Activity> After reading each line of the entries, give the number of lines that contain "menu" and nothing else.

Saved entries
================
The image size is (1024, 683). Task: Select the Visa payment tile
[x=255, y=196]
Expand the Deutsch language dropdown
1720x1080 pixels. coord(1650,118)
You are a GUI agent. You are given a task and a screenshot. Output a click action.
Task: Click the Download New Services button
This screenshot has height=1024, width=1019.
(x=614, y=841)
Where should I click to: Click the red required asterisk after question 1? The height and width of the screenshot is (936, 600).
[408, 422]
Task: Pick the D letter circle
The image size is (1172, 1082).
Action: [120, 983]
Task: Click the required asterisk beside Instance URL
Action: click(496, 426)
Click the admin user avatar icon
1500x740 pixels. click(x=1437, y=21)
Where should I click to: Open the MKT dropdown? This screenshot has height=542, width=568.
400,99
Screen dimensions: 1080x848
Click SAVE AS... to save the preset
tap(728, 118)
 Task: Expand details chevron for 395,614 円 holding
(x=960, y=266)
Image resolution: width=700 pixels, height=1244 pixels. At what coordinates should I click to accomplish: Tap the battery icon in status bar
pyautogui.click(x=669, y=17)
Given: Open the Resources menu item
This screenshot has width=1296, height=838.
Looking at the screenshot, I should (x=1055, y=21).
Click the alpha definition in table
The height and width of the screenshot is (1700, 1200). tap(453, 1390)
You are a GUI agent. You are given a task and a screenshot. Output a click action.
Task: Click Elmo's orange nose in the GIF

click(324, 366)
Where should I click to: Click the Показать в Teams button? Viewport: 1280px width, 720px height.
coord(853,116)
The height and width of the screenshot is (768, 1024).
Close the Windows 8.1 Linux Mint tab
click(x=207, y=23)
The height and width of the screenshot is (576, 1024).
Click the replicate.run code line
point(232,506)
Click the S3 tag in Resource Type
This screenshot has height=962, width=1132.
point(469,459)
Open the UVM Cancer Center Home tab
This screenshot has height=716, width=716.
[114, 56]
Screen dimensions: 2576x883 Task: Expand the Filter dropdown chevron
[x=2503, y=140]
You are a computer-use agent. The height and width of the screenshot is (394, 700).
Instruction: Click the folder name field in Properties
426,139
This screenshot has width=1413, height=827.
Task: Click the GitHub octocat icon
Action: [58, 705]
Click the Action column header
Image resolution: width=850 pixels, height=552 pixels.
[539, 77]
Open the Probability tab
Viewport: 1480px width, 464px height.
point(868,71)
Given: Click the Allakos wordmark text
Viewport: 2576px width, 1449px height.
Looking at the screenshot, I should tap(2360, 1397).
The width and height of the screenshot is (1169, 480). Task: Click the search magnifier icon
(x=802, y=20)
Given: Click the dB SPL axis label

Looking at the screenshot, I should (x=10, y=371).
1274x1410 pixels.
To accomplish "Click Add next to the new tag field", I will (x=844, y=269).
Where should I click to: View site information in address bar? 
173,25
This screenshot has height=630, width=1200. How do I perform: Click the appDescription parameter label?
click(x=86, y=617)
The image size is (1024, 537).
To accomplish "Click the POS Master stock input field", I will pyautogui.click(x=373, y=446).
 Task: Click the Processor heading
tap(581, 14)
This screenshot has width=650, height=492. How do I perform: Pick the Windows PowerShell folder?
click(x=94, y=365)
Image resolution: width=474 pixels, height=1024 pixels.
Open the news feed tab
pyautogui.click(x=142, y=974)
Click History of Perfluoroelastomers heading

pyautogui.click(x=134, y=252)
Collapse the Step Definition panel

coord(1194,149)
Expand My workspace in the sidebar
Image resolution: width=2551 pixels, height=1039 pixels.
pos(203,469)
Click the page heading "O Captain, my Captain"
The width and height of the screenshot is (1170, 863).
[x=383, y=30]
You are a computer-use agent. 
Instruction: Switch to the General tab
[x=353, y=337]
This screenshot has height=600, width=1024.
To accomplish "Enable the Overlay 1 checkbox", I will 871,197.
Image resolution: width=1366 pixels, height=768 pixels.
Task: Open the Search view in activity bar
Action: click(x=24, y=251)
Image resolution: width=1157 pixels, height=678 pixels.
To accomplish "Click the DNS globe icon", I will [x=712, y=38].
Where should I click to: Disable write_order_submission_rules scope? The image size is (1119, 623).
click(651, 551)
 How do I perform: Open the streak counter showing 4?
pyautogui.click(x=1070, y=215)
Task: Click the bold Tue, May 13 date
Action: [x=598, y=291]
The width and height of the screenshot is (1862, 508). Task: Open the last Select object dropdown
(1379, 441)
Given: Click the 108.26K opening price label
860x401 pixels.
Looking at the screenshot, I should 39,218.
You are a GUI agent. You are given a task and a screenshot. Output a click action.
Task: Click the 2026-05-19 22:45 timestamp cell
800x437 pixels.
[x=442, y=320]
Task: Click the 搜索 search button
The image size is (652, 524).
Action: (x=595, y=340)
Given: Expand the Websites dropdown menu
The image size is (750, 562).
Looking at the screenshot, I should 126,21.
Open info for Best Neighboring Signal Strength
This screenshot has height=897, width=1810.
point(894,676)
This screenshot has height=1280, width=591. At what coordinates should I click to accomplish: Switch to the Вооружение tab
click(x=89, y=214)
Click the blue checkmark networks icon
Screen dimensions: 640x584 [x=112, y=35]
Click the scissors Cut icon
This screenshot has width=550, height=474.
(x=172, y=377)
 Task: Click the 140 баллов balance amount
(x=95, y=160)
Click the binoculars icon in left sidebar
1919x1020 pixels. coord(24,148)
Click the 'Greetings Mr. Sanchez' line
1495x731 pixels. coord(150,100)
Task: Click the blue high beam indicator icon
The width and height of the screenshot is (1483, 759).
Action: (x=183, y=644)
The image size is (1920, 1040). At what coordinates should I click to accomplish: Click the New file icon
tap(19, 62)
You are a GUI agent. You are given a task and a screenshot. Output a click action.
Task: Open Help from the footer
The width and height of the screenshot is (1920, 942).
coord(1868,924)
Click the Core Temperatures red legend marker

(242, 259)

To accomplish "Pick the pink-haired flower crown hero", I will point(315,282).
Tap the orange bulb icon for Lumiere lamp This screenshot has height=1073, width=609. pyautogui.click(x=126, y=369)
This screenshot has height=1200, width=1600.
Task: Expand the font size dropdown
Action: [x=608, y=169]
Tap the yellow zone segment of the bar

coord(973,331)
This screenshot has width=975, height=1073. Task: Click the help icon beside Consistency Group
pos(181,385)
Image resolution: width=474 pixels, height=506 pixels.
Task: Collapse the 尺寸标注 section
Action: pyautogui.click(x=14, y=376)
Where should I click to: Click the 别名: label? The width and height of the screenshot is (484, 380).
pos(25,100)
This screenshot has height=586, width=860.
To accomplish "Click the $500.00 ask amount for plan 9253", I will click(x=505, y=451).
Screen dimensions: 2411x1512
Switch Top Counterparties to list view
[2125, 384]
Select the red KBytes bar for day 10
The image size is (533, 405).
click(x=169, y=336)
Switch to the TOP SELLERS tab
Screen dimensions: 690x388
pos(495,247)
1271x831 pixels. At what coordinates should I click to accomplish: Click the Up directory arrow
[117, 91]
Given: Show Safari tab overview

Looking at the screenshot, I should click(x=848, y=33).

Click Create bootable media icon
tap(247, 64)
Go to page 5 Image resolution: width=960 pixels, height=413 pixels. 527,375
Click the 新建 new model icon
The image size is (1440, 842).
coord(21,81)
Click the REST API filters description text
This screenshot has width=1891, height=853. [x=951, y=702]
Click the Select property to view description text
================
Written solution> 2